“Eat. Sleep. Netflix.”
By LAUREN GOLDSTEIN and LAUREN DOLOWICH
With 30 million subscribers and counting, Netflix has caused a rise in “binge-watching,” the act of watching multiple television shows, movies, series, and documentaries in one sitting or over a short period of time. For Jericho High School students, access to this online media streaming service often causes distraction from schoolwork and, in certain cases, social alienation.
Psychiatrist Norman Doidge, as quoted in “The Wall Street Journal,” said that binge-watching is a result of changes in brain chemistry. “We get into something akin to a trance with great storytelling,” he said. According to Doidge, we identify with television characters’ emotions and begin to feel those emotions ourselves, leading to a change in brain chemicals that causes viewers to feel an impulse to continue watching.

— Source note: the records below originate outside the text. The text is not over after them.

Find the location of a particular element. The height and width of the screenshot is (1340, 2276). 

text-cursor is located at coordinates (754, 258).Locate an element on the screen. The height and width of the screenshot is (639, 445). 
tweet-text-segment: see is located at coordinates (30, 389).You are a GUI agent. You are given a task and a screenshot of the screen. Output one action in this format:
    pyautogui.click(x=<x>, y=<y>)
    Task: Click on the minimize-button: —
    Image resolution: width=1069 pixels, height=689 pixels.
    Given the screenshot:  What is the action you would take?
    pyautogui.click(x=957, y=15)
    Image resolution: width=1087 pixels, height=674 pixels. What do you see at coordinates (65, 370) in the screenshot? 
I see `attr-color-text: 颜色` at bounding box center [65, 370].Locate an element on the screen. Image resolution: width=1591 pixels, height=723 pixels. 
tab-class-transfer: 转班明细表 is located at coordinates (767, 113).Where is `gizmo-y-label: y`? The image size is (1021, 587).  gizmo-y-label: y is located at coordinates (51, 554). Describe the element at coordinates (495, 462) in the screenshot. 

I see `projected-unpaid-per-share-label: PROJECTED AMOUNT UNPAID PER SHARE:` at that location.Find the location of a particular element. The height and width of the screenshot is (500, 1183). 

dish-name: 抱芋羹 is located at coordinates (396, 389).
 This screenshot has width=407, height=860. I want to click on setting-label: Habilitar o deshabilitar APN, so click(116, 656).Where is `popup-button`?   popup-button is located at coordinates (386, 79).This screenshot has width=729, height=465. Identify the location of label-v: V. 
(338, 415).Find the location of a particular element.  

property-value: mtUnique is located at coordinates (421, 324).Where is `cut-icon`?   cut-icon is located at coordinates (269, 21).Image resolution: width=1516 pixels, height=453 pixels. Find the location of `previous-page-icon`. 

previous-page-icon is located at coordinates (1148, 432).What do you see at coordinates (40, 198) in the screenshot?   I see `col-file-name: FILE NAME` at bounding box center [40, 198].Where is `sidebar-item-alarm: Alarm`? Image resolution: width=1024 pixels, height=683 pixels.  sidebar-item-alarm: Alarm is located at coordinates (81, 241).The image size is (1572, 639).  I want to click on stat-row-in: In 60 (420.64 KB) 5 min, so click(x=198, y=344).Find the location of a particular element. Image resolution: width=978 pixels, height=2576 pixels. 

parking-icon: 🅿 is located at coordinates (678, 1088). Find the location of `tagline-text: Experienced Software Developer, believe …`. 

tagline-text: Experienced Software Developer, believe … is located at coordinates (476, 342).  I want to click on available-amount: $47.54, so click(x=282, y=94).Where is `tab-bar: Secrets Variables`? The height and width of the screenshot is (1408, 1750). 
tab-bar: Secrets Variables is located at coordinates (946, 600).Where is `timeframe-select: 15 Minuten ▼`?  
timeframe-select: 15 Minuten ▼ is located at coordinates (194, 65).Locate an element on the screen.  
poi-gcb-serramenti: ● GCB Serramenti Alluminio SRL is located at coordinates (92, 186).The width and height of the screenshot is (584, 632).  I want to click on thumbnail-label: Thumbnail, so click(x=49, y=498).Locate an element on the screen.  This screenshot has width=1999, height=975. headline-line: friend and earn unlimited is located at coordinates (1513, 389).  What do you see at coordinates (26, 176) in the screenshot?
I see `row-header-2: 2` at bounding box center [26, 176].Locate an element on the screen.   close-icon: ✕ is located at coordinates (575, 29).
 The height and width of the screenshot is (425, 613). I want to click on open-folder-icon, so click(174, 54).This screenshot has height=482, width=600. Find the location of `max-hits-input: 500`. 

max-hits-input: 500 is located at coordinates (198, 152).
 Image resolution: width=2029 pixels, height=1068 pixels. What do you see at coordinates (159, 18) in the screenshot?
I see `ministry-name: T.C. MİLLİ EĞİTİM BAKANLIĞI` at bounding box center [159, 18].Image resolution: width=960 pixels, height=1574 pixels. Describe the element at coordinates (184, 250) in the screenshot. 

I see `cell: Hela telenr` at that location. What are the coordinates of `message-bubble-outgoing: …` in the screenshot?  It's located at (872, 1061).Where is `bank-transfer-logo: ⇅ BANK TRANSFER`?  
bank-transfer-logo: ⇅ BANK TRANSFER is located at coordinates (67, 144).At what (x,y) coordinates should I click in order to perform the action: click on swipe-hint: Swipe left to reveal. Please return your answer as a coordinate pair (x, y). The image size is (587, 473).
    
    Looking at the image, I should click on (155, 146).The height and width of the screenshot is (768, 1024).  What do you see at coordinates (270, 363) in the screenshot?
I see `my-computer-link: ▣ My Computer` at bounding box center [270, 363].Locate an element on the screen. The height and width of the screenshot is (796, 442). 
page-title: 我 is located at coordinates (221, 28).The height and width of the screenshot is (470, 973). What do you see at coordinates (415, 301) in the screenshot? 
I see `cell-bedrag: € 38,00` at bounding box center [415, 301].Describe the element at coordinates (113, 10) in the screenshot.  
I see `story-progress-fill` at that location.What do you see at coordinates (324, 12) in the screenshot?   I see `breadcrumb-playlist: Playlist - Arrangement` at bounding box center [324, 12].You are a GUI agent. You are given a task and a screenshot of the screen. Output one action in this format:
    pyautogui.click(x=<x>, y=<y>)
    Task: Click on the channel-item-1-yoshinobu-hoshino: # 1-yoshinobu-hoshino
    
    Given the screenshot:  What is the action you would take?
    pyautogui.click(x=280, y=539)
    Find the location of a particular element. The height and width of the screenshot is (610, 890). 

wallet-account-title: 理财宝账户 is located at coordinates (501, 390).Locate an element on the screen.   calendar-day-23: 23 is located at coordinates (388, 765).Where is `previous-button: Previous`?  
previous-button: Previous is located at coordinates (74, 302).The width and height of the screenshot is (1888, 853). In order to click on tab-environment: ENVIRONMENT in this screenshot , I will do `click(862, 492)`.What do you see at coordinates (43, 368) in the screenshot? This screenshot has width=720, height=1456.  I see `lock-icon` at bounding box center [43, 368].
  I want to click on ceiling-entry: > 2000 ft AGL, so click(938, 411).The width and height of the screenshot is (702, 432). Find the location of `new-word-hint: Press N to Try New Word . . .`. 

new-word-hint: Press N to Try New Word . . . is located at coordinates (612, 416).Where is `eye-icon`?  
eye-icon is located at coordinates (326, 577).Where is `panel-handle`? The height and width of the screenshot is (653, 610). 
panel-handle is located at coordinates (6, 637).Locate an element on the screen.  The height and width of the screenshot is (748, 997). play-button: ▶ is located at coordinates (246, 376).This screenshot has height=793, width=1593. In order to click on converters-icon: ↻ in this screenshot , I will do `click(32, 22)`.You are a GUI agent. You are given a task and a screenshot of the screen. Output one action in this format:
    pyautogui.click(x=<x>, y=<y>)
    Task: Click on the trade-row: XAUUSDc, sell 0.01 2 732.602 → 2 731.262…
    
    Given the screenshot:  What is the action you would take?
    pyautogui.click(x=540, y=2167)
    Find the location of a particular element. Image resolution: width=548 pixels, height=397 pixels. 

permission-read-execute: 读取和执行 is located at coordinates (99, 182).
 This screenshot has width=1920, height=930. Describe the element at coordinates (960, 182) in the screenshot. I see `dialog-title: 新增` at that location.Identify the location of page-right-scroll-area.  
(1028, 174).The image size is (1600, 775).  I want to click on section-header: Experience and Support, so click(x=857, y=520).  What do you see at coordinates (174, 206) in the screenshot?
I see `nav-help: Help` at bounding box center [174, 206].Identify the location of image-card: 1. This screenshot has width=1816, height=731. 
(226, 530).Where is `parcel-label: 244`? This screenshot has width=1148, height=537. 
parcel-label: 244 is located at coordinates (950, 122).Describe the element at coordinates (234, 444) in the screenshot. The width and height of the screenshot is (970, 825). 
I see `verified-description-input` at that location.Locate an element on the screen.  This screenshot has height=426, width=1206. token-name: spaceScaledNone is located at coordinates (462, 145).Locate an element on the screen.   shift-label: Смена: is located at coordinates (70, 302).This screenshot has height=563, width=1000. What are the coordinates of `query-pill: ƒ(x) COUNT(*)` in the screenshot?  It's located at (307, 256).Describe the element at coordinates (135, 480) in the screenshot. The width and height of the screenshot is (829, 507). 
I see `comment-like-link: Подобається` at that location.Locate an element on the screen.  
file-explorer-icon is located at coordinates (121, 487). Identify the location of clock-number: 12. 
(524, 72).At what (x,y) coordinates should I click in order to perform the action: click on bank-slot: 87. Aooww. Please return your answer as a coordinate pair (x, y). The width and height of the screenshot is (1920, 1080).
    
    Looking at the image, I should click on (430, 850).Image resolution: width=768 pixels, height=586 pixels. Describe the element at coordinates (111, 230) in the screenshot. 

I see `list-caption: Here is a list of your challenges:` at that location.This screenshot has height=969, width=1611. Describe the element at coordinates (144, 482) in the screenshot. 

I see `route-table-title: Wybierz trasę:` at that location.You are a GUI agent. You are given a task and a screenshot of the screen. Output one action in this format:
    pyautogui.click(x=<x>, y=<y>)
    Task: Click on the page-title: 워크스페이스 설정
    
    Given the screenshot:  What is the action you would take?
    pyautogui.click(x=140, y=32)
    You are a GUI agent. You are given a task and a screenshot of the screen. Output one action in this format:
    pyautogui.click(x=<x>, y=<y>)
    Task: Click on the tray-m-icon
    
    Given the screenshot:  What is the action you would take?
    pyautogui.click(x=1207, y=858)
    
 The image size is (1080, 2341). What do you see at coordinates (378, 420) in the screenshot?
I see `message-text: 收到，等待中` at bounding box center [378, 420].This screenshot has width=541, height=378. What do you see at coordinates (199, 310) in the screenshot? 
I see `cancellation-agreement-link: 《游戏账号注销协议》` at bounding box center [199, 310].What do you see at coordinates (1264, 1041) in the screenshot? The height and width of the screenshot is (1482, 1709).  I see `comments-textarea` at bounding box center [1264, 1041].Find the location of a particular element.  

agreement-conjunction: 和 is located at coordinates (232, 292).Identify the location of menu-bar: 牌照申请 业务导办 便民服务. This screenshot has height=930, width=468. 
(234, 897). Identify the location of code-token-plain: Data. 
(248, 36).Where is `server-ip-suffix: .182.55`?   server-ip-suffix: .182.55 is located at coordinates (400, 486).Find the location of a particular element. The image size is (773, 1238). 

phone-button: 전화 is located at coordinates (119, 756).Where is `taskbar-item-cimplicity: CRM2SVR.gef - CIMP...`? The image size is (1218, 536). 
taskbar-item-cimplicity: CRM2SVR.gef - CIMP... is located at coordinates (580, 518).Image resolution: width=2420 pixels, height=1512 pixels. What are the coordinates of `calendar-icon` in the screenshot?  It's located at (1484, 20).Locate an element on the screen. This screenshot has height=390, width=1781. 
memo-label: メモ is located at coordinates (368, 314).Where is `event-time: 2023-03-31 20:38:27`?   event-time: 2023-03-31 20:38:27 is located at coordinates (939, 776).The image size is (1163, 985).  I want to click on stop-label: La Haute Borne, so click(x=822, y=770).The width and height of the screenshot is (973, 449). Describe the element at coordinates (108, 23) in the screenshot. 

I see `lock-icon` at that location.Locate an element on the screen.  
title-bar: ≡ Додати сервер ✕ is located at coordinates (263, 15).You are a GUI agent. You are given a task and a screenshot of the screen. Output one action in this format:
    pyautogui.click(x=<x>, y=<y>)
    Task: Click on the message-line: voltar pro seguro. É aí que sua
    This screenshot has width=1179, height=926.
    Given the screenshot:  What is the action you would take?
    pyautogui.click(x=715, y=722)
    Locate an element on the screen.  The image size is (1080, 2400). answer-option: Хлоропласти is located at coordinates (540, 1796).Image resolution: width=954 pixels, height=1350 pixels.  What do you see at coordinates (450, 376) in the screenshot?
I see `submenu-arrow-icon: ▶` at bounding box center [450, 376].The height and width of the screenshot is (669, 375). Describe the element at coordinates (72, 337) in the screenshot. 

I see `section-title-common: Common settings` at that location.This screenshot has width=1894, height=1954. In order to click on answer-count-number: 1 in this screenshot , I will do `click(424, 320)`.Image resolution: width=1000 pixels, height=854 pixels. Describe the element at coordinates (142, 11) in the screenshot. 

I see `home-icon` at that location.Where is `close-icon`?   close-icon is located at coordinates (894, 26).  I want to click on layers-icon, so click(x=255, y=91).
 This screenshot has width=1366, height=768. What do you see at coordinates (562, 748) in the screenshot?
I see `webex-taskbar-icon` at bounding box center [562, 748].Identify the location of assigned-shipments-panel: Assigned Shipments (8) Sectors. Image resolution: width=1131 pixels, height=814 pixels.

“These tend to be protracted states,” he said of people’s strong desire to see what happens next. Watching numerous episodes of a show in quick succession can lead to “a deeper virtual-reality experience of the narrative. It can seem more real, from a neurological point of view,” Dr. Doidge said.
In a survey conducted by the JerEcho, 48% of Jericho High School students surveyed said that binge-watching causes them to be distracted from their schoolwork. Junior Bari Yorke started watching shows on Netflix two years ago, and she has fully completed six television series since then. Yorke says that she watches four to five hours of Netflix per night during the week, and much more on weekends. So far, she has completed television series “Dexter,” “One Tree Hill,” “Gossip Girl,” “90210,” “Weeds,” and “Orange Is the New Black.” She has now turned her attention to “The Vampire Diaries” as well as various television shows and documentaries about the sociology of street gangs.
“Watching ‘One Tree Hill’ took me a month–it’s nine seasons and twenty-something episodes in each season,” Yorke said. “I sit home, and I watch Netflix, and I don’t do my work.”
Junior Sam Newman said that Netflix’s “post-play” feature, which continuously plays two additional episodes following a chosen episode, combined with the service’s lack of commercials and advertising, causes him to spend an excessive amount of time on Netflix every night. Newman has seen his dedication to schoolwork begin to wane. “You constantly say ‘I can watch one more and then another,’ and then it’s too late and you want to rush through your homework because you have to see the next episode,” he said. “It gets hard to balance.”
Similarly, senior Ryan Sandler said that watching shows on Netflix usually takes up half of her afternoon and evening. She comes home from school at 3:40 p.m. and stays on Netflix until 7 p.m. or later, after which she first begins her schoolwork. “I have a lot of free time because I’m a senior,” Sandler said. She spends a lot of time scrolling through the site’s most frequently watched shows and watches movies.
Jericho students also cite a lack of interest in their regular activities as a result of their Netflix “addictions.”
Yorke said that in addition to postponing her schoolwork, she is no longer as physically active. Instead of going to the gym during the week or making plans with friends on weekends, Yorke sometimes turns to watching shows on Netflix.
However, there are students who are able to maintain active social lives and dedication to their schoolwork while keeping up with their favorite shows on Netflix. Newman said that he often sees students interacting and discussing different aspects of Netflix shows that they mutually watch. One JerEcho survey respondent said that Netflix allows him/her to “have temporary pleasure and escape from stresses of life.” Clearly, many students see watching shows on Netflix as a break from schoolwork during especially stressful imes.